岡山発祥説の真偽~岡山の桃太郎は昭和生まれ

 岡山だとされる根拠は、「崇神天皇の時代に大和から吉備(現岡山県)へ征討におもむいた吉備津彦が桃太郎である」とか「岡山県にあった山城の鬼ノ城が鬼ヶ島である」とか「吉備津彦が鬼ノ城を本拠とした百済王子・温羅を討ったという吉備津神社の伝承が、桃太郎物語として語り継がれた」とか様々なものがあり、どれもなるほどと思わせるようなものばかりです。

 しかしながら、「岡山の桃太郎」は、実は「昭和生まれ」であり、決して神話の時代から語り継がれてきたものではなかったようなのです。

 岡山の桃太郎の登場は、昭和のはじめごろ、岡山在住の塑像家である難波金之助氏が『桃太郎の史実』という本を出版し、桃太郎岡山発祥説を唱えたことによります。

 この説は、前述のように「崇神天皇の時代に大和朝廷から吉備(岡山県)へ征討におもむいた四道将軍の一人、吉備津彦が桃太郎のモデル」とするものでした。具体性があり何やら説得力も感じるような設定です。

 しかしながら、崇神天皇の伝説が記述されている『日本書紀』や『古事記』には、「四道将軍の一人として吉備津彦命を任命」という記録はあるものの、実は吉備地方への侵略や征服の記述はないそうです。
こんなことから、この説は当初はあまり注目を浴びなかったのでした。

 ところが、戦後の昭和30年代の後半になって、一気に広まったのです。きっかけは昭和37年(1962)に岡山県で開かれた国民体育大会、いわゆる「国体」でした。

岡山桃太郎像 国体の開催に際し、当時の三木行治知事がこの難波氏の説に着目し、「岡山は桃太郎で行こう」ということで桃太郎を県のシンボルに活用し、行政側の全面的な支援を受けて「桃太郎の故郷は岡山!」が全国的にアピールされたわけです。
 今でいうところの「地域おこし」の宣伝戦略として桃太郎が持ち出されたというわけです。

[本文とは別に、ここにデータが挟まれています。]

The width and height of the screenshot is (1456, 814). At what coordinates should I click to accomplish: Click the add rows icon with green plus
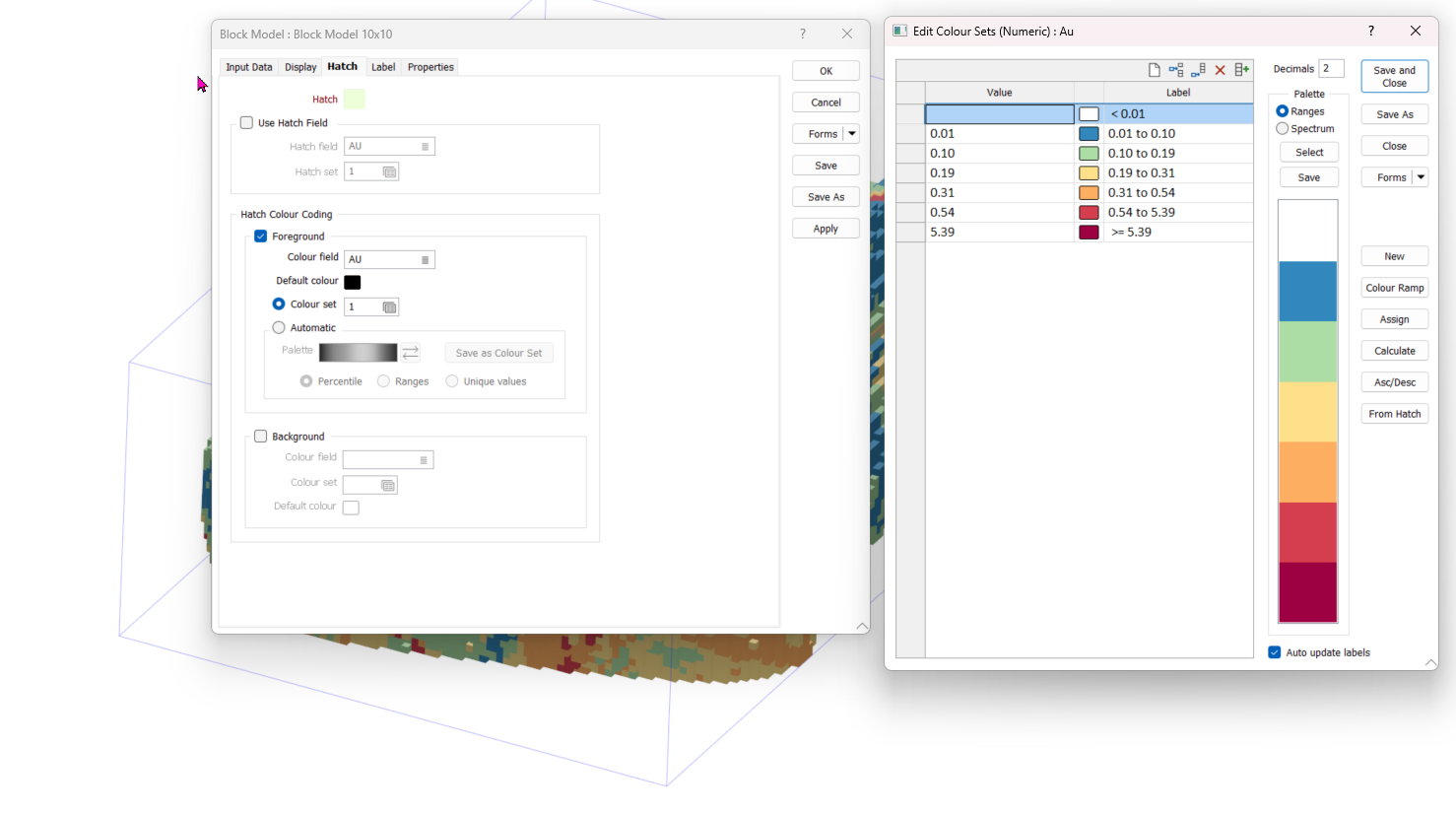[x=1241, y=70]
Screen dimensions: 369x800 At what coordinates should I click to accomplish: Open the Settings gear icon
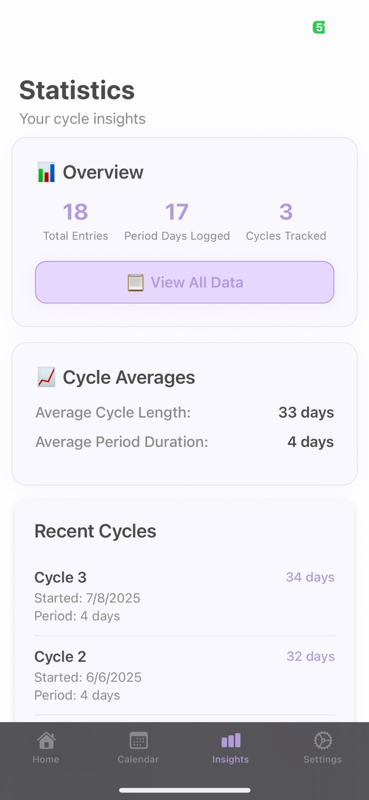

 加えて、黍団子の「黍(きび)」と岡山の旧名「吉備(きび)」が、音が同じであることや、もともと岡山は、桃の栽培が盛んだったことも幸いし、この「狙い」は、見事に的中、観光客が増え、桃と「きびだんご」が岡山名物となり、やがて岡山駅の駅前には立派な桃太郎像が建立されるにいたったのでした。